* EXCERPT TO READ:
If anyone wants these fromulas, email me and I will give those to you. Benter says if you are wanting to start a computer model, these are 2 factors you would start a model with for horse racing.

I have to go to work, I will post some more later.

Jeff P
02-24-2004, 04:44 PM
Originally posted by Ranchwest:
Are you certain of the scientific consistency of the formulation of the Prime Power numbers you are using?

Also, are you using only fast tracks?

Are you comparing the same time of year? Comparing a summer surface to a winterized track could make your results invalid.

Have you done any comparisons concerning races coming out of chutes and races not coming out of chutes?


Ranchwest,

The answer to all of your questions is: No.

Unless somebody on this board is privy to the Bris algorithm for prime power and wants to share, I'm in the dark as to how it is calculated. I've contacted Bris a handful of times iquiring how they calculate it. Their answer has always been "It's proprietary. See our webpage for further explanation." Very helpful- no?

Rail position, although it seems to be a simple isolated factor, as you suggest, might not be. Before using it as such, further testing appears to be in order.

* TO-DO LIST:
A. Please condense the paragraph of the forum thread that begins "Unless somebody on this board" into a short bulleted list that keeps its main facts.
B. Carry the forum thread forward from its final sentence, in the same voice.

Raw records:
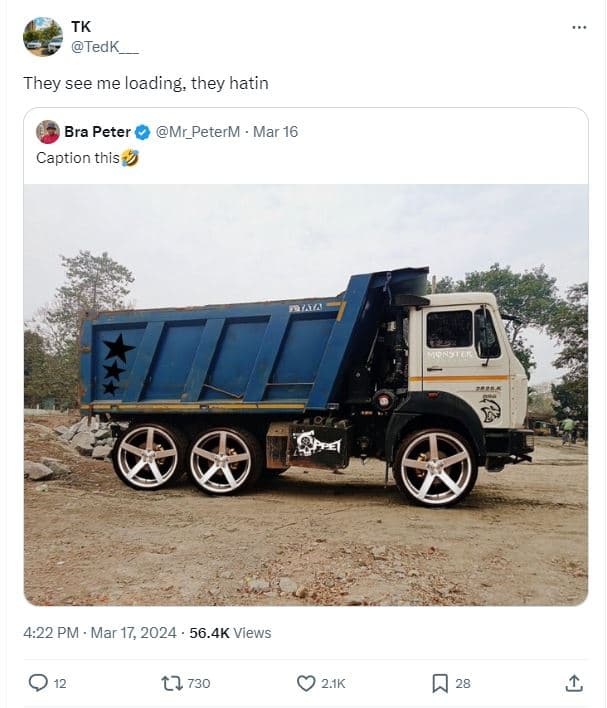Click TK's profile avatar

(x=42, y=36)
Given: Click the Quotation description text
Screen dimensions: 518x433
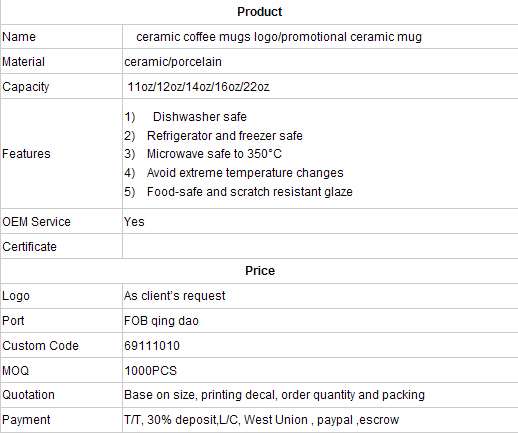Looking at the screenshot, I should [274, 395].
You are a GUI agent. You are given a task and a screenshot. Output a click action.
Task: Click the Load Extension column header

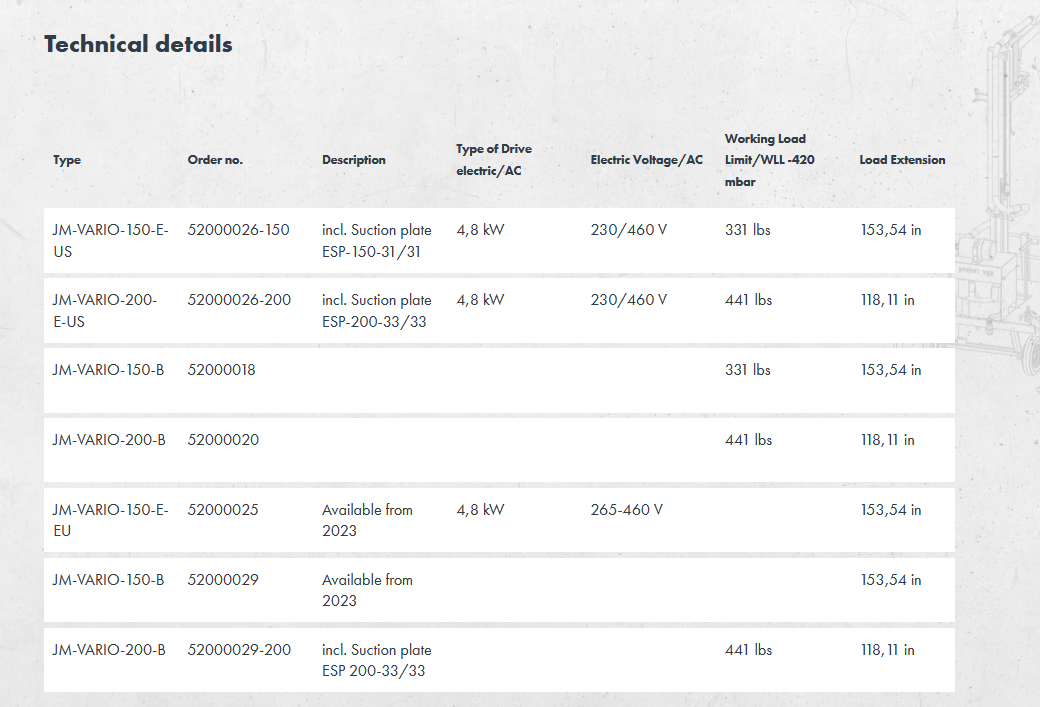point(902,160)
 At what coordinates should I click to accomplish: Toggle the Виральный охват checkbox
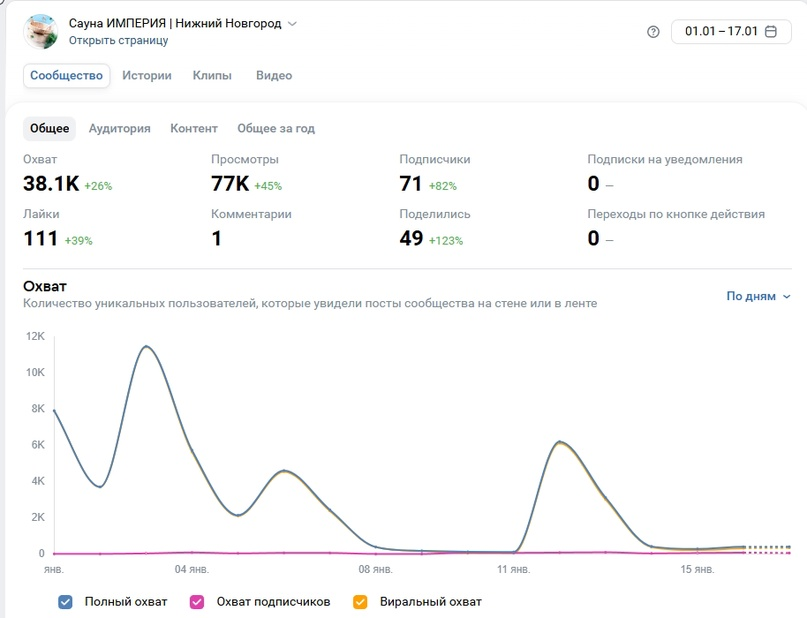(x=360, y=602)
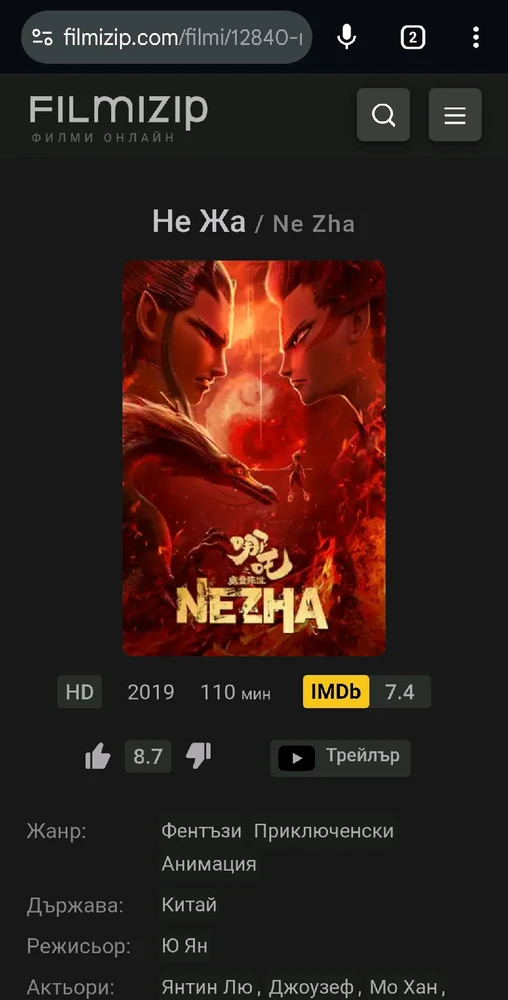Viewport: 508px width, 1000px height.
Task: Open the Китай country link
Action: 189,904
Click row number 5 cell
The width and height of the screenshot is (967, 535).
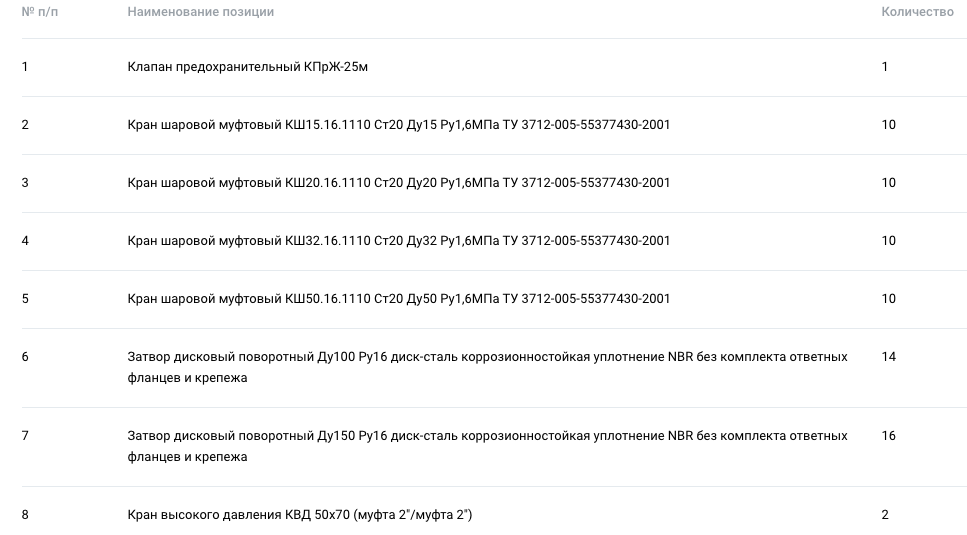click(x=25, y=299)
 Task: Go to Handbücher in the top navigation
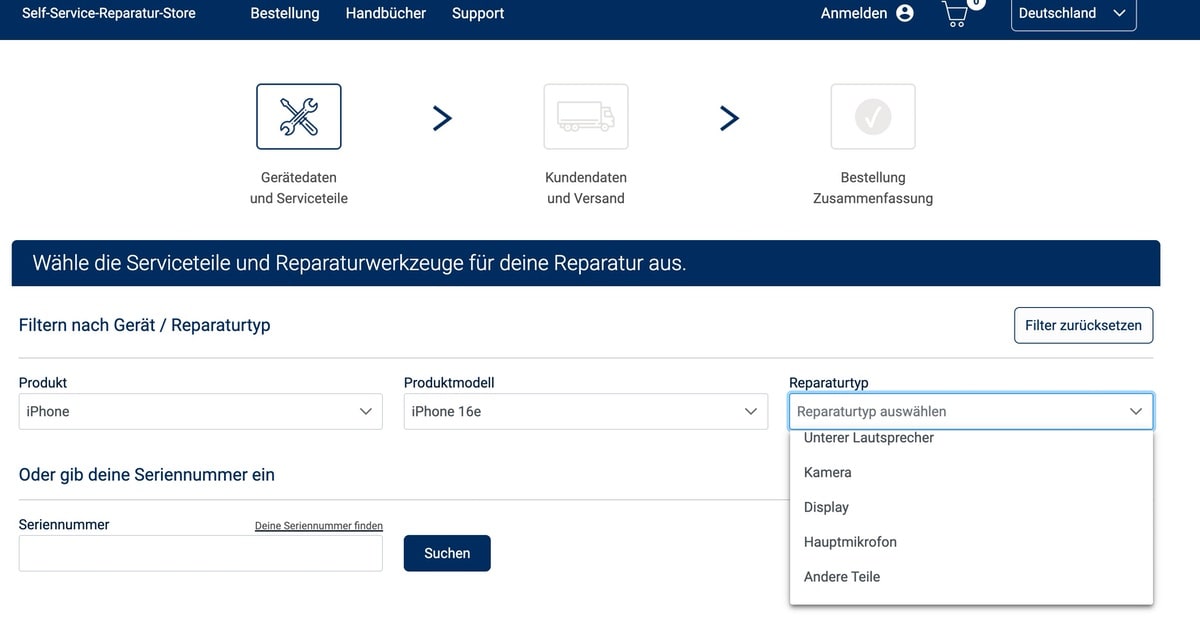pos(385,13)
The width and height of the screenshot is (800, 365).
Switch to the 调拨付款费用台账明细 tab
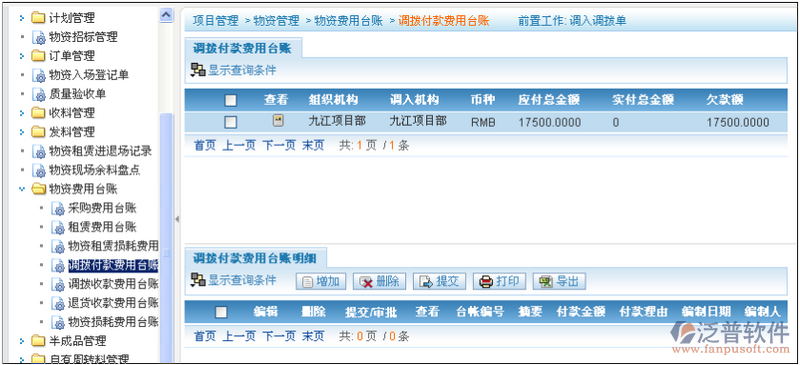(255, 258)
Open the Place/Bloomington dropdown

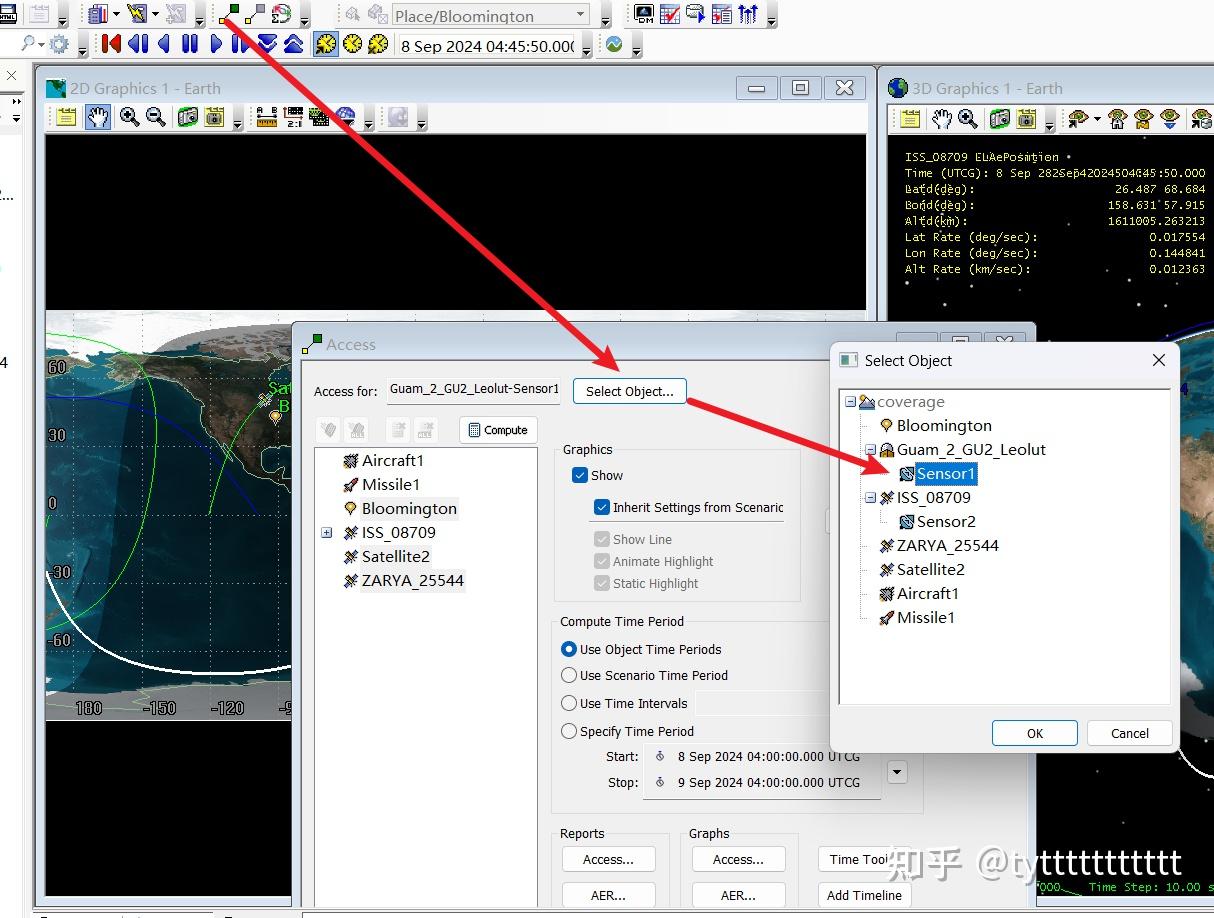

* RESPONSES TO THE EXERCISE:
A.
- The writer does not know how Bris calculates prime power unless someone on the board knows the algorithm and shares it.
- The writer has contacted Bris a handful of times to ask how it is calculated.
- Bris has always answered that it is proprietary and pointed to its webpage for further explanation.
- The writer finds that answer unhelpful.

B.
Rick
02-24-2004, 05:16 PM
Jeff,

Several years ago I did a study of Prime Power Rating. I used Race Rating, Class Rating, Speed Rating, and Odds (Log(Odds+1) from the last two races to predict Prime Power and got a very good fit (very high r squared). In fact, I think using just those things for the last race did pretty well. I'm sure there's a lot more factors that they use, but it seems to be heavily weighted toward recent performances.

GameTheory
02-24-2004, 07:13 PM
Originally posted by MichaelNunamaker
Hi GameTheory,

You wrote "However, these methods have their own set of (non-trivial) problems that need to be addressed before they will work well; a topic I could write all day about (but am not going to). But it took me 10 years to solve all those problems..."

Any hints?Not really. I haven't made enough money yet to give away my hard-earned secrets.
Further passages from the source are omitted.